I found info about taxes but hardly anything about utilities, occupancy rate and overall if anyone is making money.

My investment : up to 100,000 euros so most likely studio or 1 bedroom apt

If you own a property in the Algarves, could you help me out and give me an estimate 
for followings:

occupancy rate 
property management
Electricity
water
repairs
maintenance
garbage
tv channels suscriptions
internet connection

Also, I am concern about renters leaving Ac/heater on all day (and they probably do) , in this case, any energy efficient suggestions for AC/Heater : for instance, a system that would turn everything off when they leave the apt or open a window/door, like we can find in hotels.

Thanks for your input.
J


----------



## MrBife (Jul 26, 2009)

Its personal opinion and others may have different feelings ...

Algarve is largely a family holiday venue now - not much call for Studio Apartments or 1 Bed as couples would go to an hotel or an apartotel where someone makes the beds and made them breakfast.

Summer season is not much more than 10 weeks - rental outside that time is either a bonus or at cost to keep the place aired. So occupancy is 25% for your calculations

Property Management 80 a month
Electricity 100 a month when occupied 20 when not
Water 25 a month - average
Repairs - your guess as good as any - same as in France probably
Maintenance - depends on condition and use - again your guess - use France as a basis
Garbage - Included in Water
TV via IPTV paid service - 15 a month (free options possible via Kodi powered device)
Internet with no data cap - 25 a month to 40 a month dependent on provider selected

Occupancy sensor to switch off AC - 50 per unit

All values in €

No one makes money from renting a Studio or T1 - capital growth is the only benefit if you are lucky but cost of selling + Capital Gains Tax could wipe that out.


----------



## judyw. (Feb 10, 2017)

MrBife , 
After entering your numbers in my spreadsheet, it looks like a negative cash flow to me indeed.
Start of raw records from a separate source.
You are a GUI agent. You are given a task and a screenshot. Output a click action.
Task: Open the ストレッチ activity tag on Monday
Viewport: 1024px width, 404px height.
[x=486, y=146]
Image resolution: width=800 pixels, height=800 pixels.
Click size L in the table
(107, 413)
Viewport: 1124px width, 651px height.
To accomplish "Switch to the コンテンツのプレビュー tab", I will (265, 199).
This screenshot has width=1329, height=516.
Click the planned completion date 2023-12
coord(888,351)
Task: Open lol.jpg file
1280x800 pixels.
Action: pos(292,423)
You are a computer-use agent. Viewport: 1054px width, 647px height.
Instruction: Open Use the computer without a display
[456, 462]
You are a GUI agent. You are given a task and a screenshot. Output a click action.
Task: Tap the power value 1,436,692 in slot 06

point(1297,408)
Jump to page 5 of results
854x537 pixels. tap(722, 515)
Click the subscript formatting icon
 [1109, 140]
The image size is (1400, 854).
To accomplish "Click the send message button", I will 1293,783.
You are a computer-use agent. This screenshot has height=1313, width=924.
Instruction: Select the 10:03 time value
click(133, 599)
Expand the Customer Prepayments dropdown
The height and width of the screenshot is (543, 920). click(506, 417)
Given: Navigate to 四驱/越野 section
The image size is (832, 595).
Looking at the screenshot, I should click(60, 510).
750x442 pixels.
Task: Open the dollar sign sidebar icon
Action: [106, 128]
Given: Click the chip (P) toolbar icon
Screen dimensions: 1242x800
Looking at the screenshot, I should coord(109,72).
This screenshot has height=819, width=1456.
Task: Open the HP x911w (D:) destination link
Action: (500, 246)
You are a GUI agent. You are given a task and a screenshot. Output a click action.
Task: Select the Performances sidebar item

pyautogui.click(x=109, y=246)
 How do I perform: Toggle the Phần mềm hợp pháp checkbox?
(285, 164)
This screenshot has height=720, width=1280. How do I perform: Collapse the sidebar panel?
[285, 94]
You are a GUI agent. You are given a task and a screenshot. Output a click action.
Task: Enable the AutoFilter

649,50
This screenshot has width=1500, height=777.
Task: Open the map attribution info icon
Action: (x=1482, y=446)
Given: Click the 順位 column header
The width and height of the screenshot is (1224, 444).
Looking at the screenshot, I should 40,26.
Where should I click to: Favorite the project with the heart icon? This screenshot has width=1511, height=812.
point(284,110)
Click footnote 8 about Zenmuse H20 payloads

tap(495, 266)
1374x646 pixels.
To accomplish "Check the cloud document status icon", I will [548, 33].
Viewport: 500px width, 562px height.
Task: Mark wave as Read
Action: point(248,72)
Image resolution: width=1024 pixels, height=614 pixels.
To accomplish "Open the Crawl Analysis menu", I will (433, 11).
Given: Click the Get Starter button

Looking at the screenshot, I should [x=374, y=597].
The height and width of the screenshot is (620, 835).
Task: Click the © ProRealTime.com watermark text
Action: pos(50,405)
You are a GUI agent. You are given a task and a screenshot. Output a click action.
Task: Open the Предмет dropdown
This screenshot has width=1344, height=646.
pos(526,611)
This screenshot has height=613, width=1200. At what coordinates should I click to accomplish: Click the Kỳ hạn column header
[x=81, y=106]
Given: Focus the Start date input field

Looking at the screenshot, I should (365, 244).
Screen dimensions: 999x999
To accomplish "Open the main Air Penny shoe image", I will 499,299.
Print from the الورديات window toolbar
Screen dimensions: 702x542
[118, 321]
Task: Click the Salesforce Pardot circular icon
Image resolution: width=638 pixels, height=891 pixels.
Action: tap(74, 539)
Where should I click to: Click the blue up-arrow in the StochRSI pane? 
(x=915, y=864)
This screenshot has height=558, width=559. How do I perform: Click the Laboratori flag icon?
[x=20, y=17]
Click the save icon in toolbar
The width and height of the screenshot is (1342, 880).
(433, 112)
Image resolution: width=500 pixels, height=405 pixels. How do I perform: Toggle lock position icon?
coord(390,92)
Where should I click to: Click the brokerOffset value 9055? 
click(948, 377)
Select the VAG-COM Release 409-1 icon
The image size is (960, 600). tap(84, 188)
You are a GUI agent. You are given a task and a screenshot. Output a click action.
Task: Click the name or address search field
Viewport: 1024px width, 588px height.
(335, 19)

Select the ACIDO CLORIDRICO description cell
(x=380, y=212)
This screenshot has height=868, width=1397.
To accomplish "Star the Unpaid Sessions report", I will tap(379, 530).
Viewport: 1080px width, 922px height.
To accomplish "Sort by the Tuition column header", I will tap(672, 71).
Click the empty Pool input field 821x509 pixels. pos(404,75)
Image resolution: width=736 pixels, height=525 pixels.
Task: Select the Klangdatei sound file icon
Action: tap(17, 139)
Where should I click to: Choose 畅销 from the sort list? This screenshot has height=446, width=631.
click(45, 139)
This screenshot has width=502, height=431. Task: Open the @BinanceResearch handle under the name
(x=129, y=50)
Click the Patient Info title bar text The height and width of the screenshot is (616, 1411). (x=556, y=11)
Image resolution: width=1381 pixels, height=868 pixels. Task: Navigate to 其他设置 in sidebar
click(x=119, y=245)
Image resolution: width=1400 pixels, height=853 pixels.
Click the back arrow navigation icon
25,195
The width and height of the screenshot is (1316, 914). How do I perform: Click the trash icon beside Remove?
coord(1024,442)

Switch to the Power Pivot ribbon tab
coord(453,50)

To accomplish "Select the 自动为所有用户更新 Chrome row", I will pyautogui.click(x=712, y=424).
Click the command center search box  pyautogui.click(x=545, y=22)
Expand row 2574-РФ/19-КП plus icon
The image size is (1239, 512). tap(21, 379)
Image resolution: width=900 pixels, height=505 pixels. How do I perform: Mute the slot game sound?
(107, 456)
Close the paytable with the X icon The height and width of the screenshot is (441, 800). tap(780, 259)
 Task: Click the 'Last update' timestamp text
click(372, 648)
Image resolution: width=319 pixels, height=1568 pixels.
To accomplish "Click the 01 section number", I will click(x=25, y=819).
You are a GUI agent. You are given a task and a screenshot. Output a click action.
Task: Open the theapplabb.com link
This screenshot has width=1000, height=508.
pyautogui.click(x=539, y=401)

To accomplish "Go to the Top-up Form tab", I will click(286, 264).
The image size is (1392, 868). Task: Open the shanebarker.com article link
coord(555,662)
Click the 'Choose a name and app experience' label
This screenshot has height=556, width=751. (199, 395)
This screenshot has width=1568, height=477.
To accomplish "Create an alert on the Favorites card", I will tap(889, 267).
Thanks for the reality check.

"No one makes money from renting a Studio or T1 -" 

In your opinion, what would be a good income property investment in Portugal with a positive cash flow?

Investing in a 2 or 3 bedrooms would cost more money, but I could charge more per night 
although the occupancy rate would probably stay the same and the cost of expenses would go up . 

or find a location where the occupancy rate is much higher like Lisbon or Porto?

thanks for your help.
J


----------



## MrBife (Jul 26, 2009)

judyw. said:


> or find a location where the occupancy rate is much higher like Lisbon or Porto?
> 
> J


You got it - Historic centre of Lisbon or Porto for higher tourist occupancy via AirBNB or student accommodation especially if you can keep the purchase price low by doing a conversion or refurb


----------



## judyw. (Feb 10, 2017)

i appreciate your precious help. I will look into bigger cities.
have a nice day!
J


----------